Тем временем они пожирали друг друга в ненасытных ласках, как пауки, если только то, что происходило между ними, можно назвать ласками. Атаназия начала обволакивать какая-то до сих пор не известная ему невероятная психическая усталость, порой граничащая с полным умственным (слава богу, что хоть не чувственным) затмением. Все более тяжелыми становились для него разговоры с любовницей, его все меньше занимала дискурсивная философия. Вместо этого он предавался тихому созерцанию собственного ничтожества, чему прекрасно помогал бескрайний океанский простор.
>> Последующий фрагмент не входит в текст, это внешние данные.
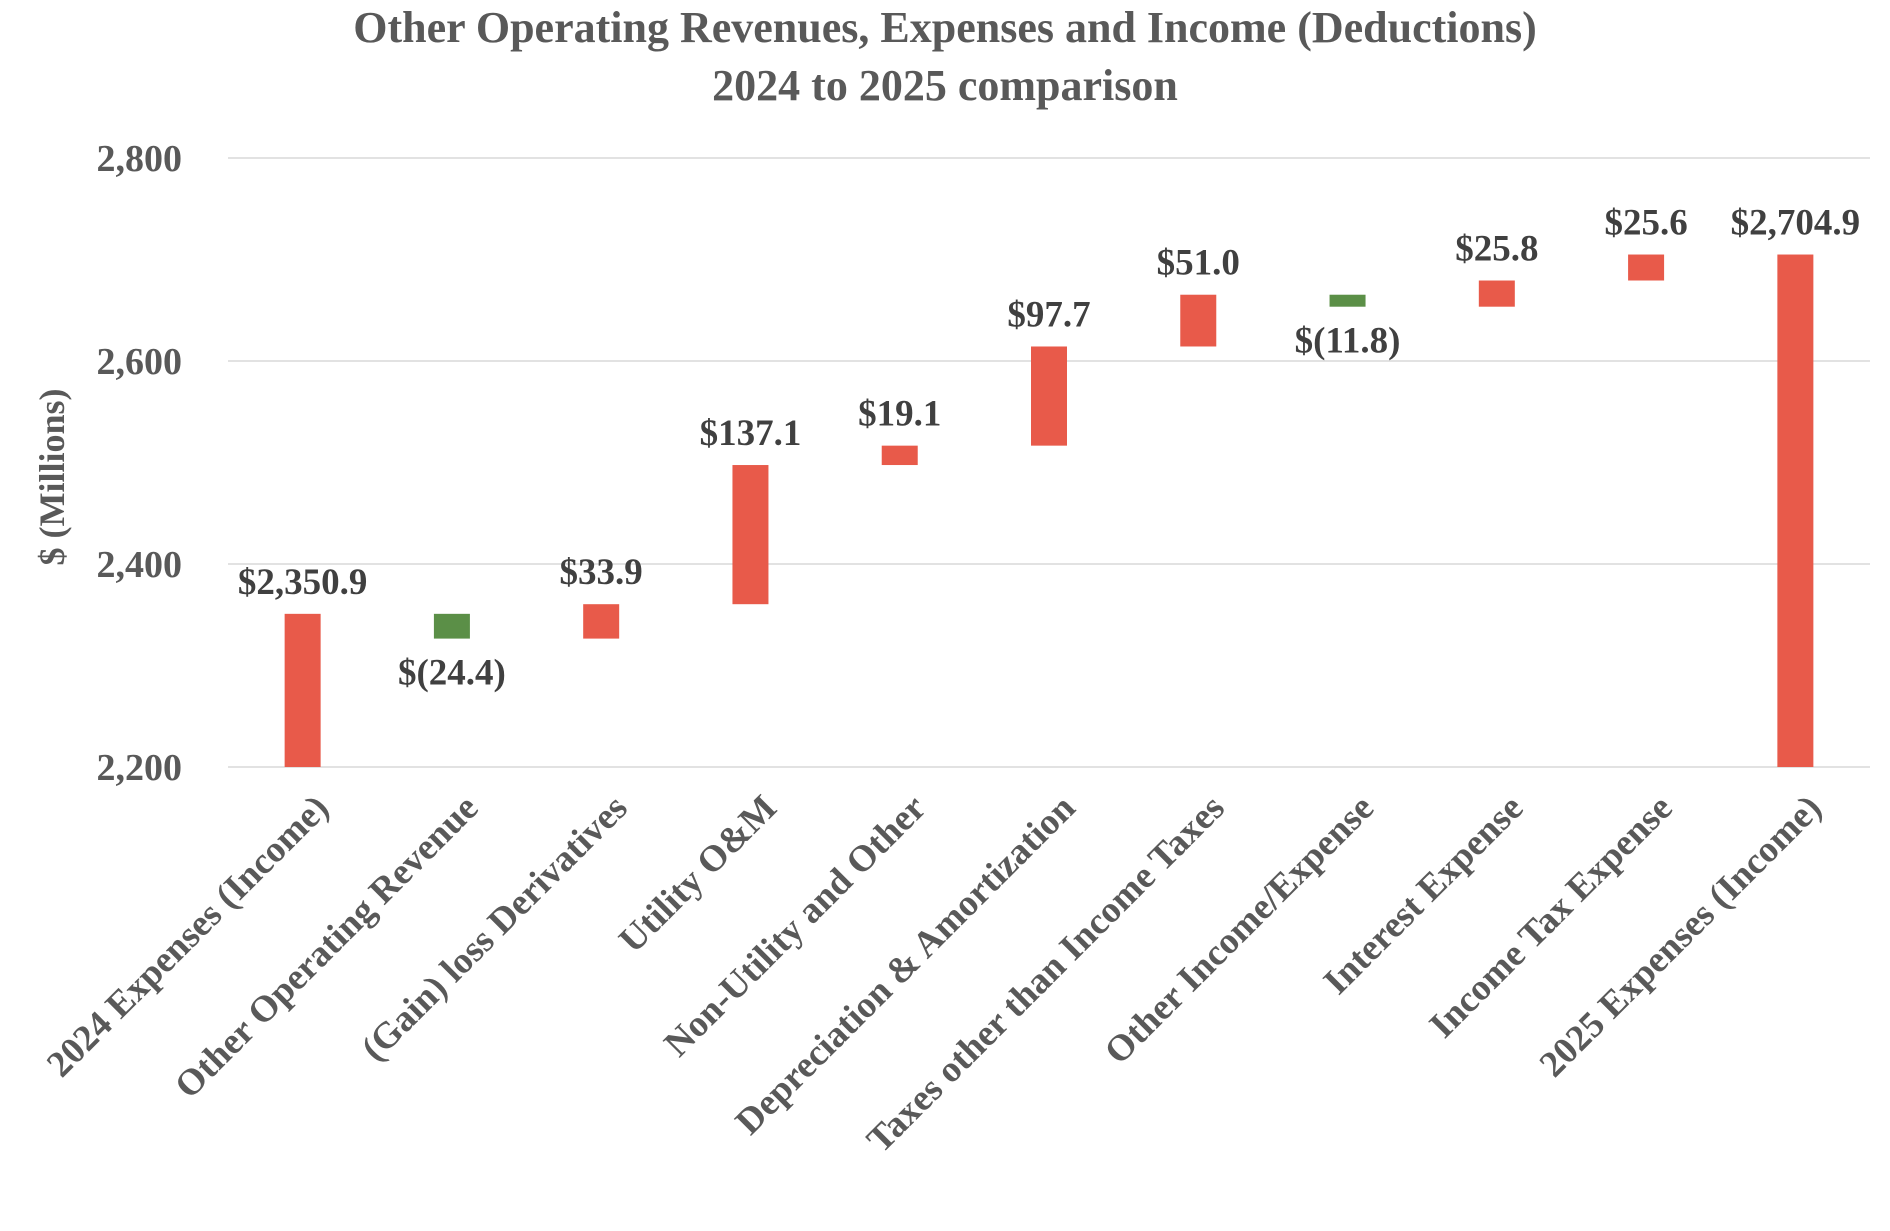  What do you see at coordinates (140, 464) in the screenshot?
I see `y-axis-ticks: 2,200 2,400 2,600 2,800` at bounding box center [140, 464].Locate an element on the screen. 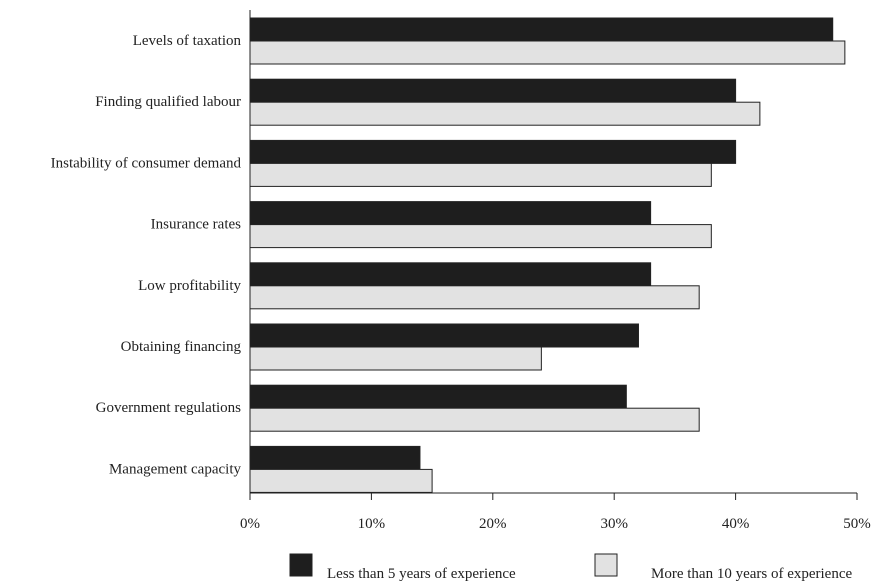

Ни о чем не думая, часами глядел он (в те моменты, когда морская болезнь отпускала его), как вздымались отдающие зеленью прозрачные горы волн и как из их блестящей поверхности серебряными стрелами выскакивали летучие рыбы, чтобы снова упасть в движущиеся массы вод, блистающих голубизной отраженного неба. А когда внезапно наступали сумерки, он точно так же, ни о чем не думая, всматривался в зеленые фосфоресценции вдоль идущего судна, то светло поблескивающие на поверхности, то таинственно, как лица умерших, мерцающие в глубине, в полупрозрачной струе вспененной движением винтов воды. Муссон ослабевал, и мысли Атаназия разглаживались до полного оглупления. Прежнее «меню» регулярно сменяющих друг друга отчаяний время от времени возвращалось, но как-то слабее. Коварная любовь разъедала его, как пожирающая металл кислота, всасывала, как американские или пинские болота затягивают коня или человека. Он и глазом не успел моргнуть, как превратился в собственную тень, существующую только в становящейся день ото дня все более чудовищной эротической фантазии этой женщины. Он и на самом деле не знал, любит он ее или нет. По мере того как он насыщал ее тело и свою похоть, предаваясь ее адским затеям, чтобы не сказать изобретениям (хотя, что может быть нового в мире), ее душа становилась все более и более чужой и загадочной, что усиливало в нем ненормальную, унизительную привязанность к ней. Он упивался ее зловещими чарами как безнадежным наркотиком. Разве так должно было выглядеть то «уничтожение», о котором он давно мечтал? Не лучше ли чистый белый порошок в стеклянной трубке, которую он хранил как самый ценный талисман — именно этот, а не другой, — это уже граничило с легким фетишизмом.